Assigned task> Transcribe, word for word and without additions, each line below from the one containing "Task: Click the 強行 skill badge" through the one containing "The width and height of the screenshot is (738, 1016).", both ends included.

Material to process>
----
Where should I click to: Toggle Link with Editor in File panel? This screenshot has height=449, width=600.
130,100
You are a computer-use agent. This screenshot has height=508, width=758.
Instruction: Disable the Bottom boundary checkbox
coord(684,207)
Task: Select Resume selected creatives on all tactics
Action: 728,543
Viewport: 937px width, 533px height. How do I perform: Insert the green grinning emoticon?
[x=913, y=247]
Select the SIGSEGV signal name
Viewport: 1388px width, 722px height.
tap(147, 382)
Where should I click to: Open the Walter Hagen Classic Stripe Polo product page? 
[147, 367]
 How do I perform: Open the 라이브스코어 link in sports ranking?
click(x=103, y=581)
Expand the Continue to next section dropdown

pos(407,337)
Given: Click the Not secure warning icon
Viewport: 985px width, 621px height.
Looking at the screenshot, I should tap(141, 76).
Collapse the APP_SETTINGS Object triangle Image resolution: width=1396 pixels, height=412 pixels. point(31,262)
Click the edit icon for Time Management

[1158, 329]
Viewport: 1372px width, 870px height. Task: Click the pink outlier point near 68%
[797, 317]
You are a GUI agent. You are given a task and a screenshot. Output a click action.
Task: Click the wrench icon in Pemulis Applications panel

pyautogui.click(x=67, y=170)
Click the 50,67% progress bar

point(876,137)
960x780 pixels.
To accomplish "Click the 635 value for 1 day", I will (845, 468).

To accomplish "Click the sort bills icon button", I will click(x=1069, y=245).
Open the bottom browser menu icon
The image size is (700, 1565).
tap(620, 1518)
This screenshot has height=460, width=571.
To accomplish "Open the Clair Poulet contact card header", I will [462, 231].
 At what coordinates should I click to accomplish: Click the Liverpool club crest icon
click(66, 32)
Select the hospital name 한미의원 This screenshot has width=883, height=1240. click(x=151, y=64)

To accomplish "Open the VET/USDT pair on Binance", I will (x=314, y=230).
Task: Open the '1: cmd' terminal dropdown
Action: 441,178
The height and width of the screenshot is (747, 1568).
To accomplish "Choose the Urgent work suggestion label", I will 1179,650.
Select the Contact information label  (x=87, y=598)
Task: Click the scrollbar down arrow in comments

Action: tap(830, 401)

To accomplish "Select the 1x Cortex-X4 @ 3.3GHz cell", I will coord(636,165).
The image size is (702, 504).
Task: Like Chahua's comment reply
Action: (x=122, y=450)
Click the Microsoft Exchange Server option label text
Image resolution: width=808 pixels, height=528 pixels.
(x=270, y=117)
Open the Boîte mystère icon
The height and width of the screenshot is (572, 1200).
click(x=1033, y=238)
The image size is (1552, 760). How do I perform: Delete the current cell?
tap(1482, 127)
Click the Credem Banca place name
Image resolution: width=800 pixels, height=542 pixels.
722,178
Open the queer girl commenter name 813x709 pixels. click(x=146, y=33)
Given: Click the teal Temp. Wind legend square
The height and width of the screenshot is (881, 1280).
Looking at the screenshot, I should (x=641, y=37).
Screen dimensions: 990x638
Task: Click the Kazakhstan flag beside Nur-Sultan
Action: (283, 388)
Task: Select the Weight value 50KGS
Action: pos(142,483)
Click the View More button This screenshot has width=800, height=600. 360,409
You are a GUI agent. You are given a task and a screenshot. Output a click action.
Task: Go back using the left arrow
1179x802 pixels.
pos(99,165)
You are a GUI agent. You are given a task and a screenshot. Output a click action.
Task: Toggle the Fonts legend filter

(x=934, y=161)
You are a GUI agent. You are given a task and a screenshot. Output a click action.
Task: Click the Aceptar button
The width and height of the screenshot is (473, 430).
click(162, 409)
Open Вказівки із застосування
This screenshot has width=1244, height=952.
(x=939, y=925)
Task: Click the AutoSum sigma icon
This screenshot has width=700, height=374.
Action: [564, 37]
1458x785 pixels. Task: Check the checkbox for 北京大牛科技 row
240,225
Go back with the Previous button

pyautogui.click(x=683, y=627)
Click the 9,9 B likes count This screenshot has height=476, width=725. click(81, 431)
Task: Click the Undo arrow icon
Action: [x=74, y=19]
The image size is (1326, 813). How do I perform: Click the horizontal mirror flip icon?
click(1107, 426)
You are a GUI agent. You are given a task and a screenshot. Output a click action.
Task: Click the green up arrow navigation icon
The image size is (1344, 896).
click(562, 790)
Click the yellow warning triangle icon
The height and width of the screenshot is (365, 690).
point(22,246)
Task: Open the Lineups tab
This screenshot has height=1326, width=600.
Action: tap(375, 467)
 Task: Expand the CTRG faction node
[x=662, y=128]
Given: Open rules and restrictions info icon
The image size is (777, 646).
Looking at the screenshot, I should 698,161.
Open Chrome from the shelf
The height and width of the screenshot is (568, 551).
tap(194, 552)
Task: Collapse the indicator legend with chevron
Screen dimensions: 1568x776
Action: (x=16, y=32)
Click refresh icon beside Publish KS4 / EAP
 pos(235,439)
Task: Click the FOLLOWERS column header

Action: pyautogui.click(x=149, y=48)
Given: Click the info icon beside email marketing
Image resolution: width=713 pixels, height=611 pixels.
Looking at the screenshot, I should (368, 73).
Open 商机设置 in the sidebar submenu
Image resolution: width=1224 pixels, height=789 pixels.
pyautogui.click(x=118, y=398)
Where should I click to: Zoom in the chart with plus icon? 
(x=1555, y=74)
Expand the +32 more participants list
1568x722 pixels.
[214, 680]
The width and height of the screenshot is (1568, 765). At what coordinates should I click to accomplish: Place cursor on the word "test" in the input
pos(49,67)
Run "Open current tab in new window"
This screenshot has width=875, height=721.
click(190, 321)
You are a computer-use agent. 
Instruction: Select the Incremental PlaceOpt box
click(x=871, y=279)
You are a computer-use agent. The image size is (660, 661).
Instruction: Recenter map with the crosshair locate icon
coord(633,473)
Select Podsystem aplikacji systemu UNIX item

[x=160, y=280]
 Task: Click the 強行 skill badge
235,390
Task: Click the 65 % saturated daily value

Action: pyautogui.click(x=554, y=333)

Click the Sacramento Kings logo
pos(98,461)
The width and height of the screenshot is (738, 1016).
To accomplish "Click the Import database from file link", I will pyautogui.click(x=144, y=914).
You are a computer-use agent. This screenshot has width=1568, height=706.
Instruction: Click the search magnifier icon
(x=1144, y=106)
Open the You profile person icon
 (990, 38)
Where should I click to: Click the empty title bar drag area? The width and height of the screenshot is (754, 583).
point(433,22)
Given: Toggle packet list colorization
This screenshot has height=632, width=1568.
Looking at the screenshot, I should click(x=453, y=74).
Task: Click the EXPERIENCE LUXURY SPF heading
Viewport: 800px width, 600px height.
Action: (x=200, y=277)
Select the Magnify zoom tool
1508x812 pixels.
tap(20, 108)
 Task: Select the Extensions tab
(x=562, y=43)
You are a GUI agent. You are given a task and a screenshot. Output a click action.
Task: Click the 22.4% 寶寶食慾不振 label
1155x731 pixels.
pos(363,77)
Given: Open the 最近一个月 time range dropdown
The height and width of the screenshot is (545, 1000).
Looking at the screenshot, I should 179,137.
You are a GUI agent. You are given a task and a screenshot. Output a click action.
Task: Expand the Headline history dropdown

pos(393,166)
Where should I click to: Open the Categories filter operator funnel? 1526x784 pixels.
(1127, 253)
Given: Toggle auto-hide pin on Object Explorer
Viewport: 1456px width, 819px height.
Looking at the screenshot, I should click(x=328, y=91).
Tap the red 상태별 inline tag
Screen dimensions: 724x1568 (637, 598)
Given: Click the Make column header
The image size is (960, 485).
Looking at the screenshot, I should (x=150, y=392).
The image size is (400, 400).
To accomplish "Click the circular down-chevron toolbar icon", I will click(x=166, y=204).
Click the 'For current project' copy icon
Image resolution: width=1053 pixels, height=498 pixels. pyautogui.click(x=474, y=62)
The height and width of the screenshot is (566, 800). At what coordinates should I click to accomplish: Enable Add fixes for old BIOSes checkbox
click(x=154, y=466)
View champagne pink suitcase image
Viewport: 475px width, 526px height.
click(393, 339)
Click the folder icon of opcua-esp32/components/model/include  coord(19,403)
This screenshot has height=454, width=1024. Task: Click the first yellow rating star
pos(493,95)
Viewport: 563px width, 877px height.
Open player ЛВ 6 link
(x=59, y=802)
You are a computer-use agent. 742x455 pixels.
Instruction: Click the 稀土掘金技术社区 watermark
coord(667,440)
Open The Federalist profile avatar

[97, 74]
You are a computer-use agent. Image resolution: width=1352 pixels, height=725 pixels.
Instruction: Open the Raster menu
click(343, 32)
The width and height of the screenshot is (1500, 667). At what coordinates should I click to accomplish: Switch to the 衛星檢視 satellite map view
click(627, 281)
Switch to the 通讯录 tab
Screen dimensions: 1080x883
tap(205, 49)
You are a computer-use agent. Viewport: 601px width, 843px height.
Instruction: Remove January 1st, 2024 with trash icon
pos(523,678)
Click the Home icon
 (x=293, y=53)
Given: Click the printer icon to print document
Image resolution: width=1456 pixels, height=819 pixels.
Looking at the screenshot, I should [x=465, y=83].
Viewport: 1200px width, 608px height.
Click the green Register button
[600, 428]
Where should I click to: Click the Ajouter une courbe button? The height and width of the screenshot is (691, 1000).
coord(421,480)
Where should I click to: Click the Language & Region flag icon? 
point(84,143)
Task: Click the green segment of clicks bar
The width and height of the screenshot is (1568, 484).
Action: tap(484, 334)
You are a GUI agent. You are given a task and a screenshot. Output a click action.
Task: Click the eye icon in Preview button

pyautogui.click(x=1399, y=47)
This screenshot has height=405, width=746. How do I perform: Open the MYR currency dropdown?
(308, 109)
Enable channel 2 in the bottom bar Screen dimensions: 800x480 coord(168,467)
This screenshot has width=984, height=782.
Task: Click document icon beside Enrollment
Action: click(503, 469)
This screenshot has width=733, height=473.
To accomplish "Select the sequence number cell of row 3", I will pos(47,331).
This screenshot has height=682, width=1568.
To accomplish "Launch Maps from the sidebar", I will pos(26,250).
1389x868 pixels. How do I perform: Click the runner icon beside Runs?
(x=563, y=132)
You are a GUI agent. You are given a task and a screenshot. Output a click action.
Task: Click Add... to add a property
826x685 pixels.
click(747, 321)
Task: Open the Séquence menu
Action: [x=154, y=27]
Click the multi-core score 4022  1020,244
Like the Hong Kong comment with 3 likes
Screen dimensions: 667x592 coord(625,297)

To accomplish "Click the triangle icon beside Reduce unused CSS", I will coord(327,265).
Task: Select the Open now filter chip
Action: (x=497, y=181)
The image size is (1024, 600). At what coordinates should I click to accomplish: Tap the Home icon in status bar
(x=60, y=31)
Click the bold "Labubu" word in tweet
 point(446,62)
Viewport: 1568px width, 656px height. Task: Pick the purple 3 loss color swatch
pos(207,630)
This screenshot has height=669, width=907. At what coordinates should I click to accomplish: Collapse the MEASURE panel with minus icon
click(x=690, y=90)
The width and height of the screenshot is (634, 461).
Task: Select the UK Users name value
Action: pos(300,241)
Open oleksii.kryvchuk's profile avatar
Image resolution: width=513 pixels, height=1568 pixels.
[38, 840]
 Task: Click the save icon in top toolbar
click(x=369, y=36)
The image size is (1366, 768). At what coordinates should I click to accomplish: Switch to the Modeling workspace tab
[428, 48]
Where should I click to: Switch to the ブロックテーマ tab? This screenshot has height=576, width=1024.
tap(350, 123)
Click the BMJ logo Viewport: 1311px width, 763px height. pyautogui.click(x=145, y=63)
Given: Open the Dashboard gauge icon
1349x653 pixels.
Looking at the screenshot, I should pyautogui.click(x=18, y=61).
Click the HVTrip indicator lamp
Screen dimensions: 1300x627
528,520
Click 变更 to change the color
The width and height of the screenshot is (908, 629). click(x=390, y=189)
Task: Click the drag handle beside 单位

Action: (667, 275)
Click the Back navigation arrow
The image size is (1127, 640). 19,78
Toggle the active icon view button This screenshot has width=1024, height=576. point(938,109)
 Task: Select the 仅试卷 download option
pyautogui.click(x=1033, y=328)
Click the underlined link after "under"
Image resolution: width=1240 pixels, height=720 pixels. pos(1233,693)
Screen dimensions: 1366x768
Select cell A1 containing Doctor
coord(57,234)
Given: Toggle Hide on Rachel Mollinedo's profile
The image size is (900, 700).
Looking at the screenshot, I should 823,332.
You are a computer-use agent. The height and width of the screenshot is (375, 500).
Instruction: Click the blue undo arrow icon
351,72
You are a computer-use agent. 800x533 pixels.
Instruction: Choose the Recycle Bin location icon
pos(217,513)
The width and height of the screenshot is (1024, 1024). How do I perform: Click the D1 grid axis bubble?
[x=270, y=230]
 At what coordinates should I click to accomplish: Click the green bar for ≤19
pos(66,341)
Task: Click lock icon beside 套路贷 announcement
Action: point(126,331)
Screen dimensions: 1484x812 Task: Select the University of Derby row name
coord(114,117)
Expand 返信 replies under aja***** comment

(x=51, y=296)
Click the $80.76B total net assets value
----
Worked solution>
 Task: Click the 強行 skill badge
235,390
Task: Click the 65 % saturated daily value

Action: pyautogui.click(x=554, y=333)

Click the Sacramento Kings logo
pos(98,461)
The width and height of the screenshot is (738, 1016).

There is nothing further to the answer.